▸ To do: Can you repeat the listing below word for word, keeping every line in its original order?

=== Records to process ===

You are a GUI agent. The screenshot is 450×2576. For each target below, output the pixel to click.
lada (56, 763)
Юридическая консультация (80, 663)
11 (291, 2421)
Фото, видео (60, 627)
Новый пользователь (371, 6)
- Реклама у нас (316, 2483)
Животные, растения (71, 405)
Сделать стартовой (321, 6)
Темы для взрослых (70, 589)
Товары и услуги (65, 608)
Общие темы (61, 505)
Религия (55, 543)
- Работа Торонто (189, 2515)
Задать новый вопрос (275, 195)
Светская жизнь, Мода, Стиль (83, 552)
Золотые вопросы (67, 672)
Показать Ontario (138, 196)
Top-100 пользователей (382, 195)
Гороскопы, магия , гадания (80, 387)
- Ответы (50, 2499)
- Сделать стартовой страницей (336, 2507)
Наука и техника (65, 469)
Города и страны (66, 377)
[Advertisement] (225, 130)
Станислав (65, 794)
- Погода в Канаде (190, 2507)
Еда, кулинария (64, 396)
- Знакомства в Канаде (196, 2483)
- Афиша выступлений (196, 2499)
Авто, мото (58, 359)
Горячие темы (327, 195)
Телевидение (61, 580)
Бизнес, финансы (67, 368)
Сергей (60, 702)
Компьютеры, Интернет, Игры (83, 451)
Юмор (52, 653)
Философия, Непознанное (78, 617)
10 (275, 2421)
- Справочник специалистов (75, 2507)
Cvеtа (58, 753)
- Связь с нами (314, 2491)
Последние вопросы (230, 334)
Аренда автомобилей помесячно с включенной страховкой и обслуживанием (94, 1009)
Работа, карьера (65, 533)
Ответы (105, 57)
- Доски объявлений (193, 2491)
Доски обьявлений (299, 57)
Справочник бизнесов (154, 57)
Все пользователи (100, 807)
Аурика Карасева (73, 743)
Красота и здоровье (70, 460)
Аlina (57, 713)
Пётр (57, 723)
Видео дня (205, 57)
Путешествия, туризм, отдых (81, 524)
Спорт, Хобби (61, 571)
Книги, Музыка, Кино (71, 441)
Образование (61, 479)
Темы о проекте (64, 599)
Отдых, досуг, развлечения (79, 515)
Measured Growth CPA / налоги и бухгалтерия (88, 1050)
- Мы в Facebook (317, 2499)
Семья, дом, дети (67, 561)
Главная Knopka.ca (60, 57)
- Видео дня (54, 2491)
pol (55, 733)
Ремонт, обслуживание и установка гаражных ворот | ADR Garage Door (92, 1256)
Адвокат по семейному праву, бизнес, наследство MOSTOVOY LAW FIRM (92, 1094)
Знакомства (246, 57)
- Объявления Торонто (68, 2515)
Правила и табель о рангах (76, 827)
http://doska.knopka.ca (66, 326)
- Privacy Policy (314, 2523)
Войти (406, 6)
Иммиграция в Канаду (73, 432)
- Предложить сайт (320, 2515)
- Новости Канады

===

▸ Completed task:
You are a GUI agent. The screenshot is 450×2576. For each target below, output the pixel to click.
lada (56, 763)
Юридическая консультация (80, 663)
11 (291, 2421)
Фото, видео (60, 627)
Новый пользователь (371, 6)
- Реклама у нас (316, 2483)
Животные, растения (71, 405)
Сделать стартовой (321, 6)
Темы для взрослых (70, 589)
Товары и услуги (65, 608)
Общие темы (61, 505)
Религия (55, 543)
- Работа Торонто (189, 2515)
Задать новый вопрос (275, 195)
Светская жизнь, Мода, Стиль (83, 552)
Золотые вопросы (67, 672)
Показать Ontario (138, 196)
Top-100 пользователей (382, 195)
Гороскопы, магия , гадания (80, 387)
- Ответы (50, 2499)
- Сделать стартовой страницей (336, 2507)
Наука и техника (65, 469)
Города и страны (66, 377)
[Advertisement] (225, 130)
Станислав (65, 794)
- Погода в Канаде (190, 2507)
Еда, кулинария (64, 396)
- Знакомства в Канаде (196, 2483)
- Афиша выступлений (196, 2499)
Авто, мото (58, 359)
Горячие темы (327, 195)
Телевидение (61, 580)
Бизнес, финансы (67, 368)
Сергей (60, 702)
Компьютеры, Интернет, Игры (83, 451)
Юмор (52, 653)
Философия, Непознанное (78, 617)
10 (275, 2421)
- Справочник специалистов (75, 2507)
Cvеtа (58, 753)
- Связь с нами (314, 2491)
Последние вопросы (230, 334)
Аренда автомобилей помесячно с включенной страховкой и обслуживанием (94, 1009)
Работа, карьера (65, 533)
Ответы (105, 57)
- Доски объявлений (193, 2491)
Доски обьявлений (299, 57)
Справочник бизнесов (154, 57)
Все пользователи (100, 807)
Аурика Карасева (73, 743)
Красота и здоровье (70, 460)
Аlina (57, 713)
Пётр (57, 723)
Видео дня (205, 57)
Путешествия, туризм, отдых (81, 524)
Спорт, Хобби (61, 571)
Книги, Музыка, Кино (71, 441)
Образование (61, 479)
Темы о проекте (64, 599)
Отдых, досуг, развлечения (79, 515)
Measured Growth CPA / налоги и бухгалтерия (88, 1050)
- Мы в Facebook (317, 2499)
Семья, дом, дети (67, 561)
Главная Knopka.ca (60, 57)
- Видео дня (54, 2491)
pol (55, 733)
Ремонт, обслуживание и установка гаражных ворот | ADR Garage Door (92, 1256)
Адвокат по семейному праву, бизнес, наследство MOSTOVOY LAW FIRM (92, 1094)
Знакомства (246, 57)
- Объявления Торонто (68, 2515)
Правила и табель о рангах (76, 827)
http://doska.knopka.ca (66, 326)
- Privacy Policy (314, 2523)
Войти (406, 6)
Иммиграция в Канаду (73, 432)
- Предложить сайт (320, 2515)
- Новости Канады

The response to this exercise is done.